The human eye and perception has been efficiently developed by millions of years of biological evolution. The human eye is particularly suited to seeing the edges of objects in noisy or badly lit environments. There is no way that a team of even highly intelligent programmers can reproduce a system as efficient as the eye in a few months or years and effectively compete with millions of years of evolution. The brain has as many neurons as there are stars in the entire Milky way Galaxy AND each Neuron has a switching network that is as complex as the entire global phone system on Earth (in the 1990's at least).

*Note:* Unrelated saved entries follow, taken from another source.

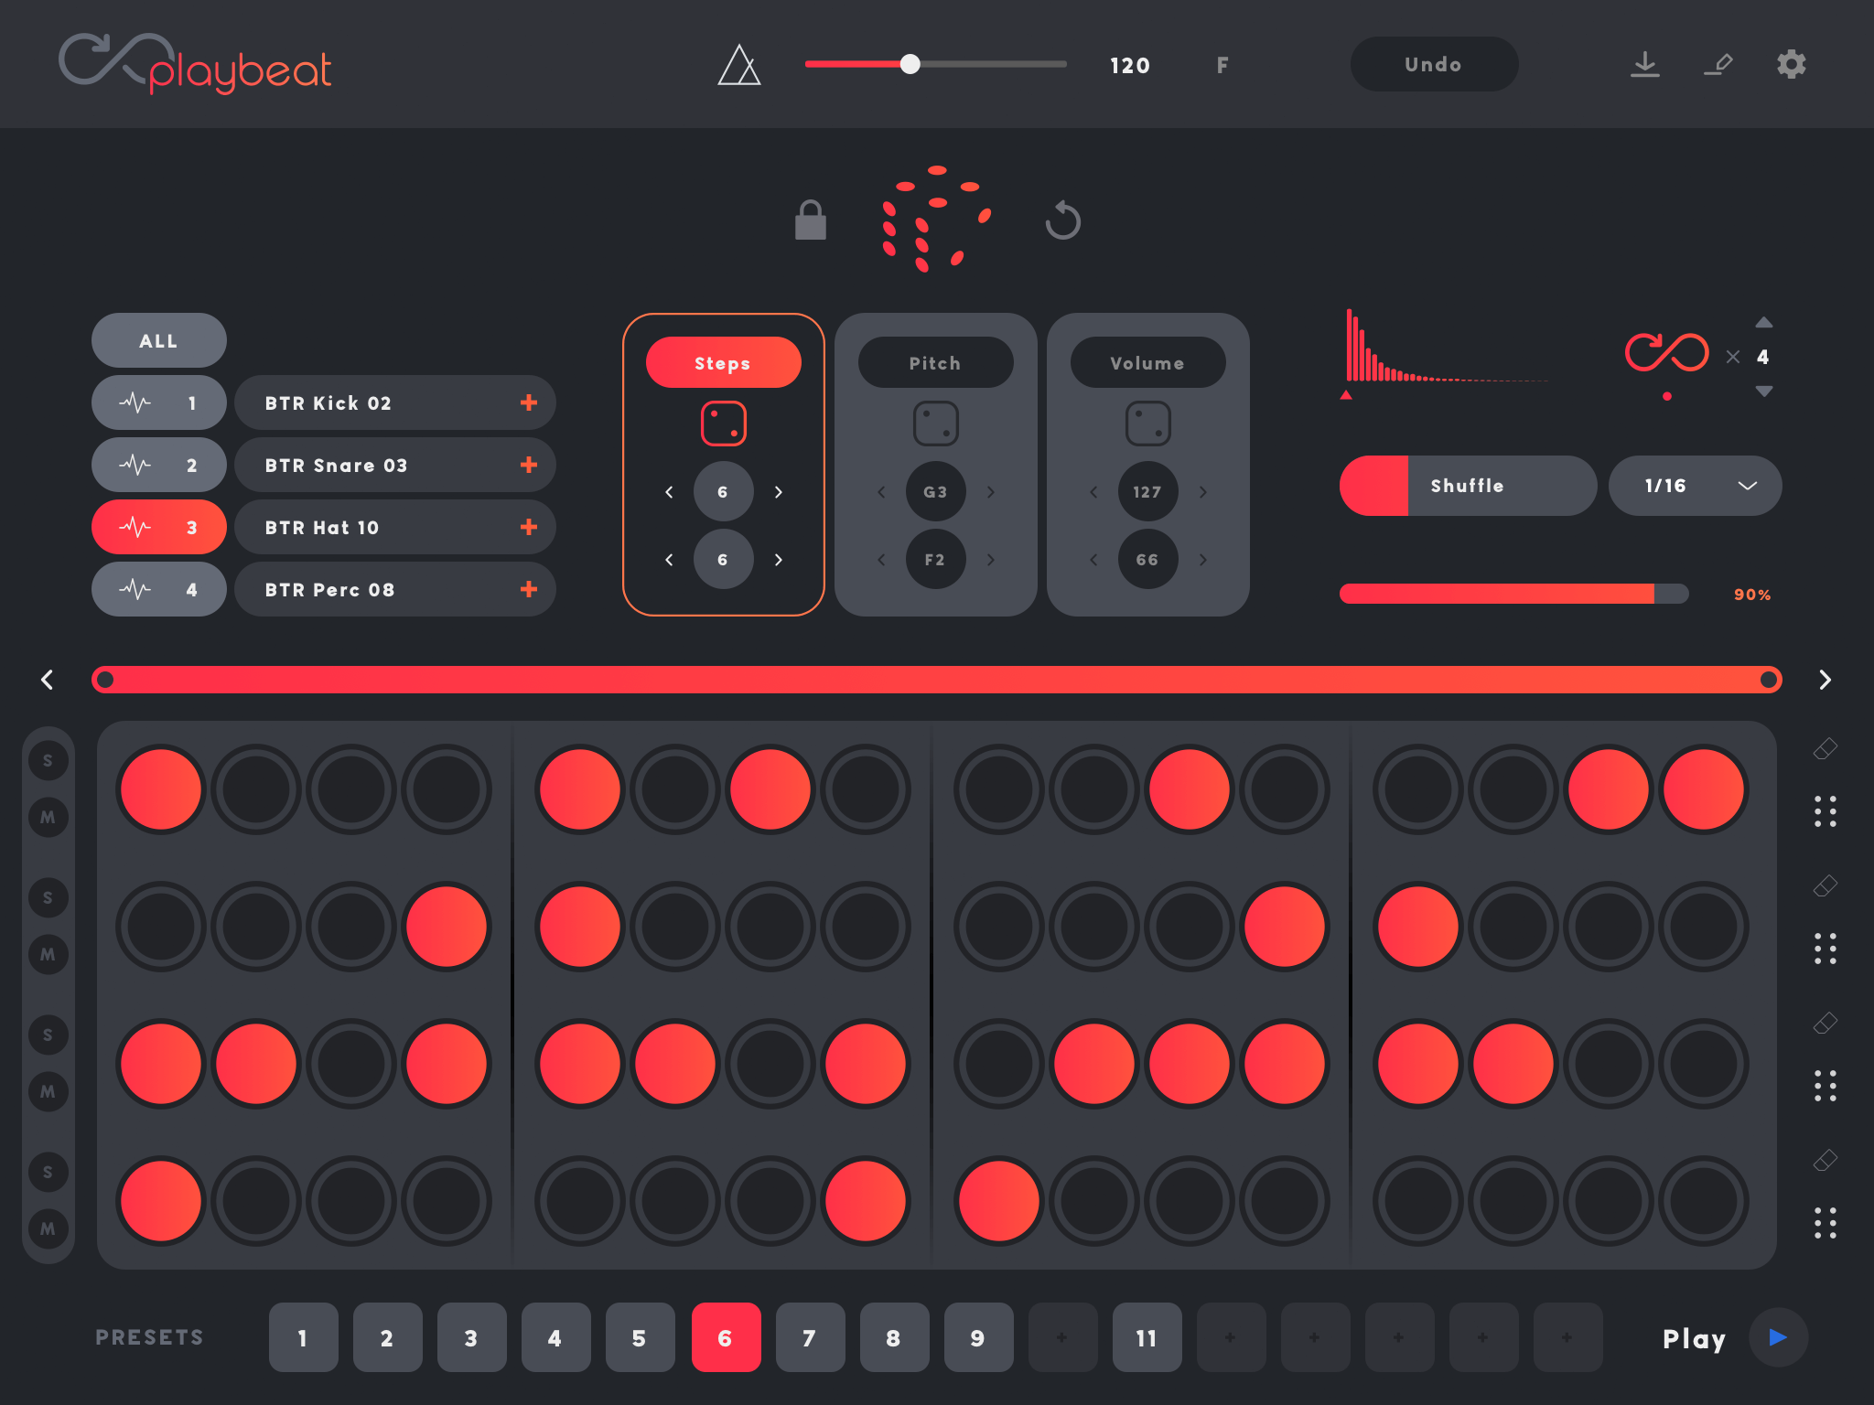Image resolution: width=1874 pixels, height=1405 pixels.
Task: Click the right chevron to increase Steps value
Action: click(779, 491)
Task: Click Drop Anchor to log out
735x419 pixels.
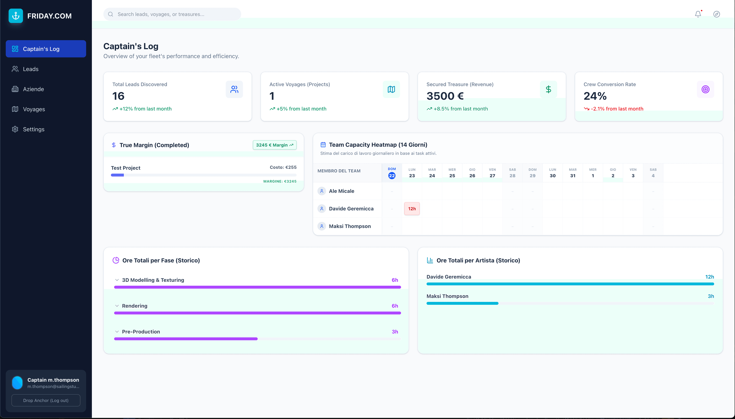Action: point(45,400)
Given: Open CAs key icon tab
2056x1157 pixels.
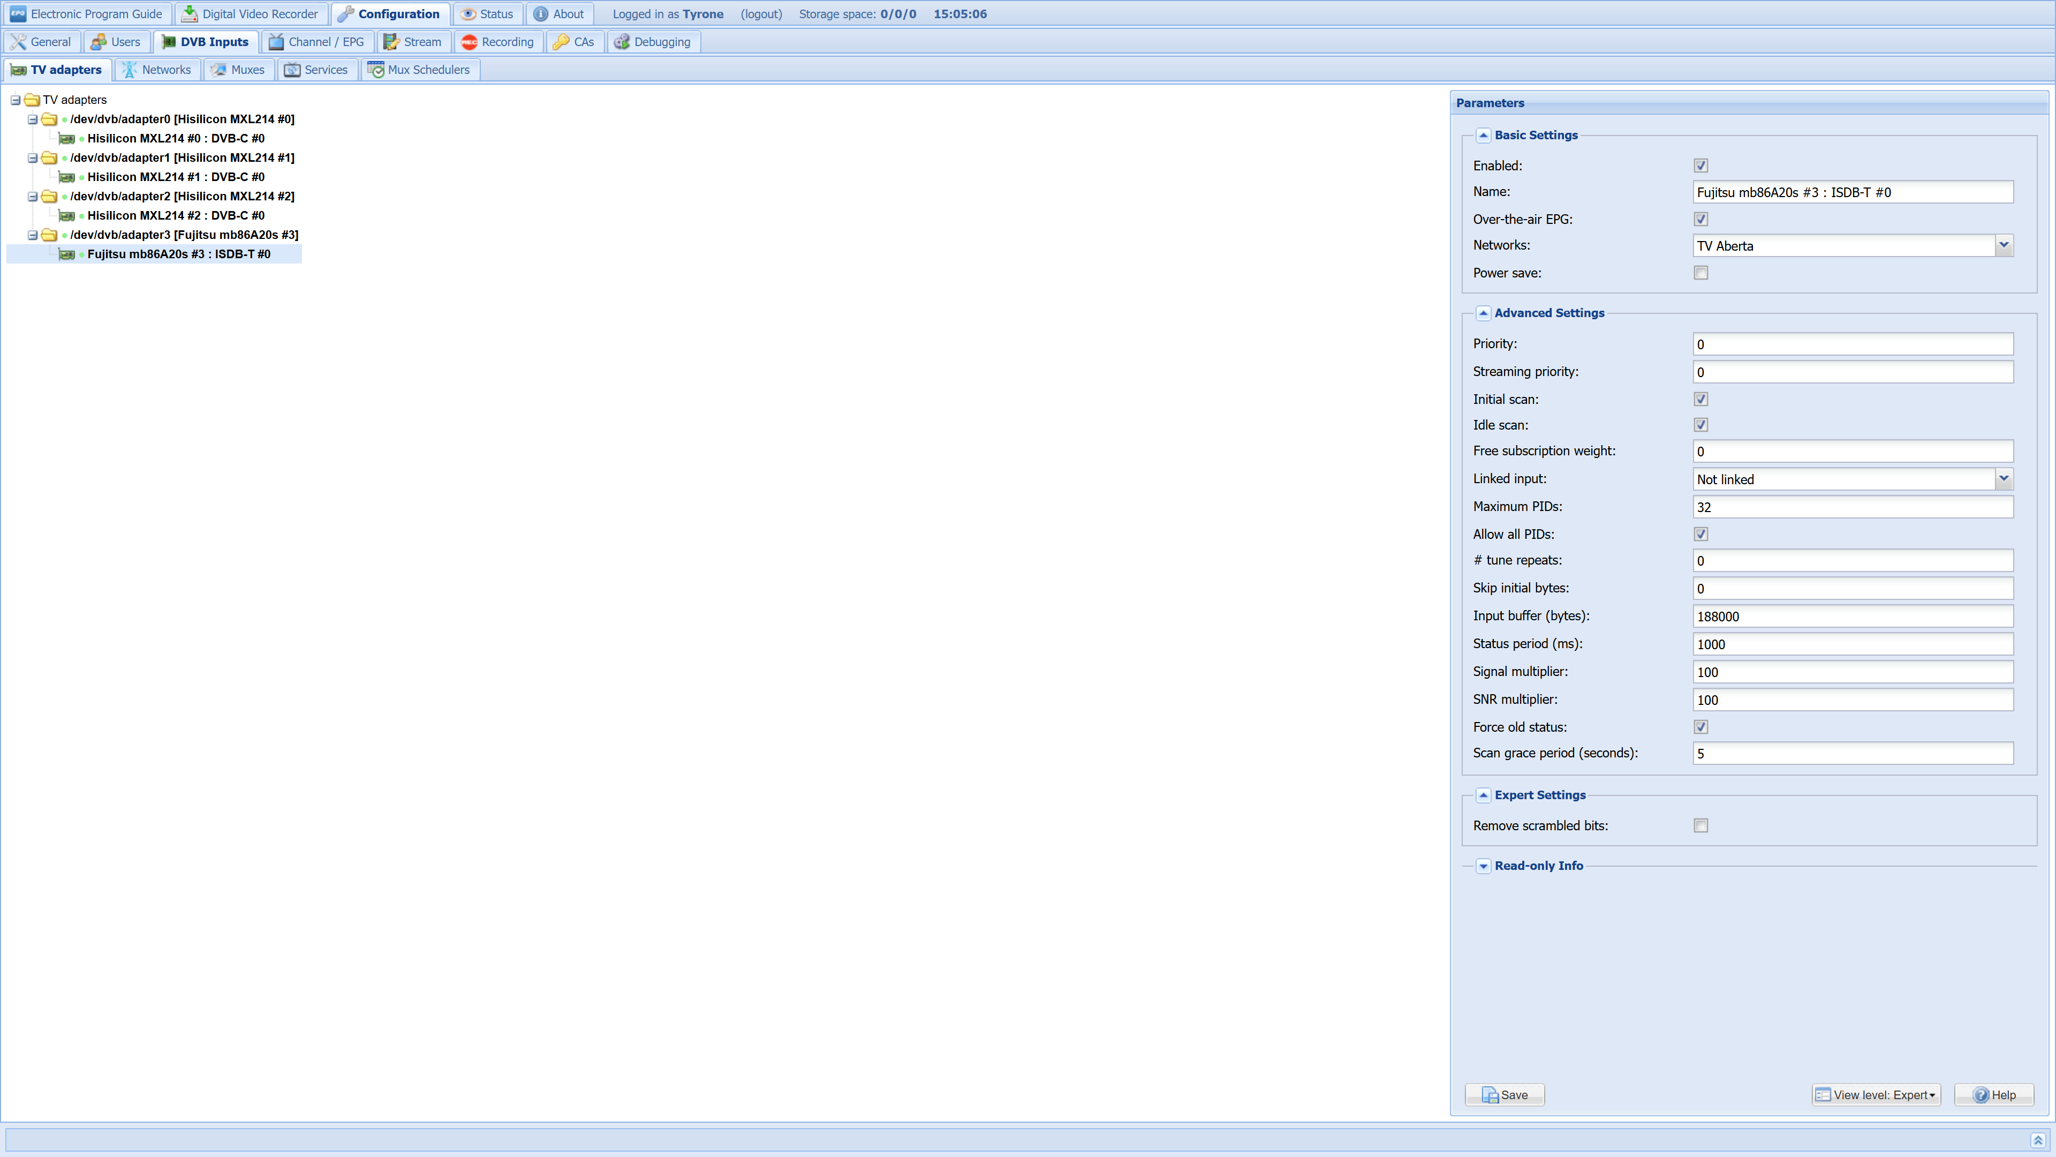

That is a highly complex brain who's behavior is not easily reproduced in a few hundred, or few thousand, lines of software code.

Some day, Rotoscope artists will be held in such high esteem like great mystic saints that 3-D artists will all scramble tirelessly to curry their favor.  NO THAT WILL NEVER HAPPEN, but i couldn't resist a joke.   But it is true that VFX is a team effort and all the parts of the team are valuable and there WILL always be a need for rotoscope artists in live action VFX.


Addendum: It is sobering to note that almost HALF of the 2-D VFX artists working in 1996 have left the industry today and mostly not by their own choice.  Why is that I wonder?  Maybe THAT should be the subject of my next essay.

copyright (c) 2016
William Schaeffer

2 comments:

  1. Check out the Lytro video camera. It takes 70k video with depth and angle values for each pixel. With video shot with this camera a perfect matte can be extracted for any element by simply selecting a clipping plane that isolates that object depth. So all those Indians and Chinese will be out of their new rotoscope jobs soon, just like we were pushed out by their willingness to work for 1 dollar a day!